Aritmetik üzerine 13 ciltlik yorum yaptı. İlk hocası olan babası Theon’un yazdığı “Öklid Elementleri” Üzerine adlı eserini düzenledi. Apollonos’un “Konikler Üzerine” eserinde düzenlemeler yaptı. Ptolemy’nin “Almagest”i üzerine düzenlemeler yaptı. O dönemde kullanılan usturlabın daha gelişmiş bir modelini yaptı. Astronomi kanunları diye eser yayınladı. bu eserler her ne kadar günümüze kadar ulaşmamış olsa da, dünya Aristoyu Platoyu ve birçok yunan filozofunu onun sayesinde tanıdı. Gökcisimlerinin sınıflandırılması, hidrometrenin bulunmasında ve sıvıların yoğunluğunun belirlenmesinde etkili oldu.

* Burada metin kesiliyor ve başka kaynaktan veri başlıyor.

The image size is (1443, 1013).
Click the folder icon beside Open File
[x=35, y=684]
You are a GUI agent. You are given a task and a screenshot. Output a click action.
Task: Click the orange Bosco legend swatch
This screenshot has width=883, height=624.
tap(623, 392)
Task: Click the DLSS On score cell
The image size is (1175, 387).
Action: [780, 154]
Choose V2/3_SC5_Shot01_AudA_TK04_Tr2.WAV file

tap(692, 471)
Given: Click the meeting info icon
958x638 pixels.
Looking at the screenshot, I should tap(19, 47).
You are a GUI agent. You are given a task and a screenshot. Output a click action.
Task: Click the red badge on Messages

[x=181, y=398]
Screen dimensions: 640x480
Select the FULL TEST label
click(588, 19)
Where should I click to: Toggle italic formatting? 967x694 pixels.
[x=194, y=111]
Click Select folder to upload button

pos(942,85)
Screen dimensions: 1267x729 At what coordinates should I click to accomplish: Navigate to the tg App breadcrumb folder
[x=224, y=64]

370 yılında doğan hypatia, hakkında çok fazla bilgi olmasa da onun hakkında en sağlam bilgiyi o yıllarda yaşamış olan Socrates Scholasticus’un yazdığı Historia Ecclesiastica adlı eserinde anlatıyor. 415 yılında gerçekleşen o acı olayı da eserinde şu sözlerle anlatıyor.
“Hurafeleri gerçek gibi öğretmek, olabilecek en korkunç şeydir.” (Hypatia)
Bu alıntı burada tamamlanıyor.